Quite a geeky guy sat across from me in 10C, and whose “seatmate” I would have been if I’d’ve taken my 10D seat. He was reading The Girl with the Dragon Tattoo. At one point, he was sniffling a little bit, and he reached into his carry-on to pull out what I thought would be a tissue, but what turned out to be the end of a roll of toilet paper. Klassy.
In an interesting coincidence, I could see the back and bottom (it was upside down) of a book sticking out of the seatback of the girl sitting in front of Toilet Paper Boy, and it had the same distinct colors of his book on it. She, too, was reading The Girl with the Dragon Tattoo. Cue up Twilight Zone music.
It was absolutely beautiful landing in Salt Lake City. It was nearing sunset, and sun rays beamed out between clouds, shining over a completely still lake as we flew over and by it.
Anna was totally gracious once I connected with her by phone, even though I’d received two voicemails from her when she’d landed asking where I was and why she couldn’t reach me by phone. I was originally supposed to land about an hour before her, so I should have been waiting for her when she arrived. She had eventually gotten to Facebook and found my e-mail. Again, in retrospect, a very poor decision not to just leave her a voicemail about my re-routing and later arrival.
We secured our “mid-sized” (such hyperbole!) Toyota Corolla, and our 30-40 minute trip to Park City was uneventful. We checked in to The Yarrow, where we each had a non-smoking king room, and we followed signs, one of which included the words “Mountain View,” to our rooms.
As I was settling in, Anna called to tell me to meet her down in Room 140, which was Kim’s room, where we had a little reunion and then walked down to the hotel restaurant, The Mountain Grill, for cocktails and dinner. Ironically, on the way down to cocktails, we passed an AA meeting that people were arriving for in one of the conference rooms along the way. I had the sudden urge to utter, “Sure am thirsty,” but my superego squelched my id and I didn’t.
We had a nice dinner.

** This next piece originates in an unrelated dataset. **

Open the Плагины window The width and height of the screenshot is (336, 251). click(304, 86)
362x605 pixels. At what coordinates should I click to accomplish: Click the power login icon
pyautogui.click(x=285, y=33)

Anna and Kim started off with an appetizer:
Mediterranean Bruschetta 8.95 Slow roasted red tomatoes, artichoke hearts, black olives, basil and olive oil a top a seasoned grilled Baguette finished with a balsamic drizzle. |
and they shared two meals, one being this, except for a Goat cheese substitution for the Gorgonzola:
Roasted Pear and Arugula Salad 9.95 Roasted pears in a balsamic glaze, crumbled Gorgonzola, candied walnuts and red onions on a bed of baby arugula with a drizzle of lemon vinaigrette. |
Their other order, as well as what I ordered are not on their online menu, so I can’t clip the information, but they had trout and I had the club sandwich, although I really wanted this, because I love Gouda cheese, and it sounded so good, but I was very hungry and I didn’t know if it would be filling enough:
Mountain Grill Smoked Gouda Mac and Cheese 12.95 Orecchiette pasta tossed with a creamy smoked Gouda cheese sauce, steamed broccoli florets, topped with bread crumbs and baked until golden brown. |
After all that, I ended up eating only half of my club sandwich, and later took the rest to the fridge in my room.
We stopped into the hotel bar, where I had two or three drinks, Anna had “sipping whiskey” (i.e., Maker’s Mark on the rocks) and Kim had (I think it was) vodka, with some seltzer water or club soda. The bartender was slightly intrusive and came off as being a little pretentious, in my opinion, particularly in talking about the virtues of various types of liquor.
At one point we made a comment about the AA meeting going on in the place, and the bartender mouthed pointing at the guy sitting behind us, “He’s one of them.”
By the time we headed back up to our rooms it was about 10:30 or 11, so after midnight Eastern time, and since it had been a long, long day, I flopped right down in the bed.